- **EXERCISE DESCRIPTION**
Answer these from the 2019 ARVO awards text:
(a) At which university did Jerry Y. Niederkorn earn his doctorate in zoology?
(b) In what year did he join the faculty at UT Southwestern Medical Center?
(c) Which award is Donald J. Zack listed under?

- **GIVEN PASSAGE**

# # # # #

2019 ARVO Achievement Awards
Recognizing excellence
ARVO 2019 will feature a week of engaging award lectures that honor an esteemed group of Achievement Award recipients who are being recognized for various accomplishments in the ophthalmology field.
Proctor Medal
Jerry Y. Niederkorn, PhD, FARVO, earned his doctorate in zoology at the University of Arkansas. He joined the faculty at UT Southwestern Medical Center in 1977 where he currently is the Vice Chairman for Research. He holds the George A. and Nancy P. Shutt Professor of Medical Science and the Royal C. Miller Chair in Age-Related Macular Degeneration. His has made major contributions in the fields of corneal transplantation, immune privilege, uveal melanoma and Acanthamoeba keratitis. Twenty students earned their PhD's under his supervision.
Friedenwald Award
Donald J. Zack, MD, PhD, FARVO, is the Guerrieri Professor of Genetic Engineering and Molecular Ophthalmology and co-director of the Center for Stem Cells and Ocular Regenerative Medicine (STORM) at the Wilmer Eye Institute. He is also a professor in the departments of Molecular Biology and Genetics, Neuroscience, and the Institute of Genetic Medicine. His lab studies the control of gene expression in retinal ganglion cells, the cells whose death in glaucoma leads to visual loss and potentially blindness. He also studies the mechanisms by which ganglion cells die in glaucoma, and are developing novel methods to slow down, and hopefully prevent, ganglion cell death in glaucoma. Dr. Zack and his colleagues are beginning studies to promote the differentiation of stem cells into retinal ganglion cells, in the hope that someday that might offer the possibility of restoring vision to glaucoma patients who have already lost significant vision due to ganglion cell death.

# # # # #

- **DATA EXCERPT**
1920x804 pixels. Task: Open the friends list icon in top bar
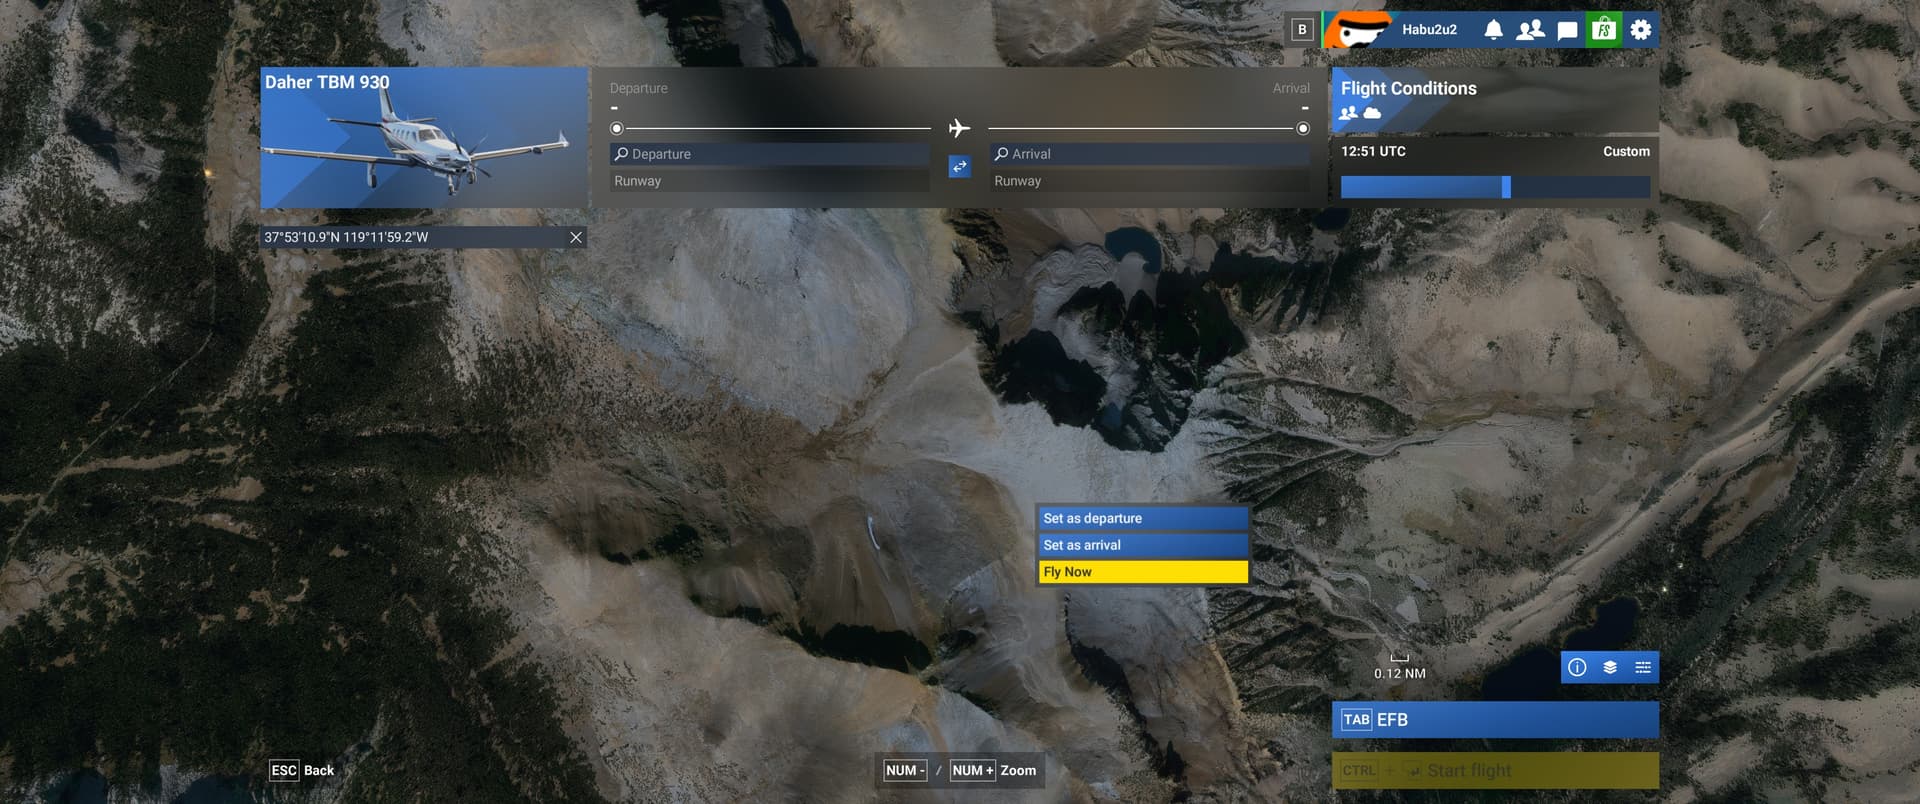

# # # # #

- **RESULT FOR THIS TASK**
(a) The University of Arkansas
(b) 1977
(c) The Friedenwald Award